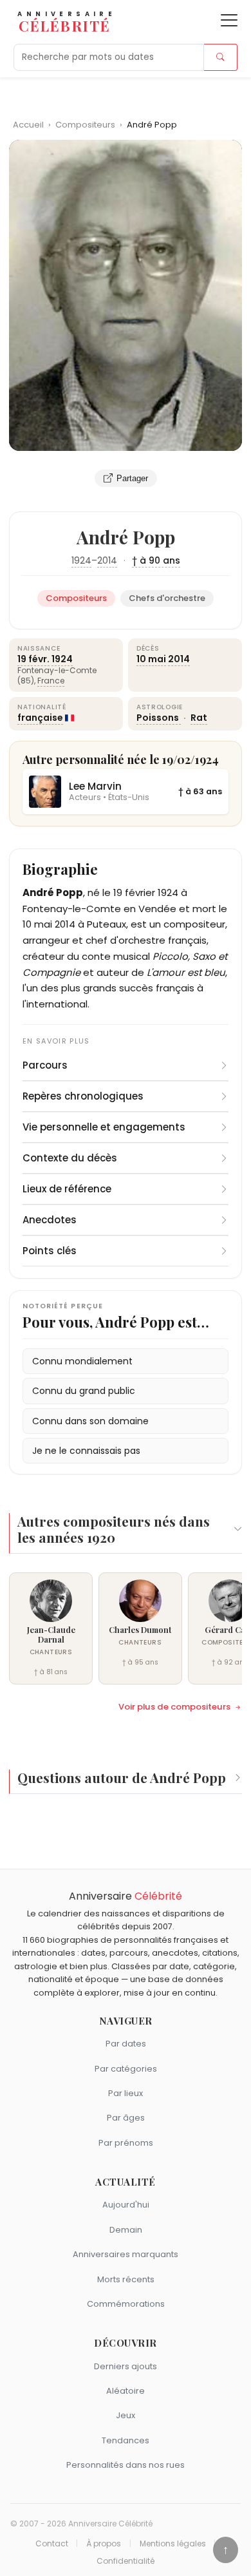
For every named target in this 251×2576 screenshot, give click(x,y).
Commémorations (126, 2303)
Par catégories (126, 2068)
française (40, 717)
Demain (125, 2229)
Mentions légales (173, 2543)
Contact (51, 2543)
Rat (199, 717)
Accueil (28, 125)
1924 (81, 560)
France (50, 680)
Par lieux (125, 2093)
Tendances (125, 2440)
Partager (132, 478)
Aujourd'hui (125, 2204)
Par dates (126, 2043)
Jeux (125, 2415)
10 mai (151, 659)
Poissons (158, 717)
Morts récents (125, 2279)
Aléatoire (125, 2390)
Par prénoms (125, 2142)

PROBLEM: Using the records above, output an exact copy without any pictures.

TASK SOLUTION:
For every named target in this 251×2576 screenshot, give click(x,y).
Commémorations (126, 2303)
Par catégories (126, 2068)
française (40, 717)
Demain (125, 2229)
Mentions légales (173, 2543)
Contact (51, 2543)
Rat (199, 717)
Accueil (28, 125)
1924 (81, 560)
France (50, 680)
Par lieux (125, 2093)
Tendances (125, 2440)
Partager (132, 478)
Aujourd'hui (125, 2204)
Par dates (126, 2043)
Jeux (125, 2415)
10 mai (151, 659)
Poissons (158, 717)
Morts récents (125, 2279)
Aléatoire (125, 2390)
Par prénoms (125, 2142)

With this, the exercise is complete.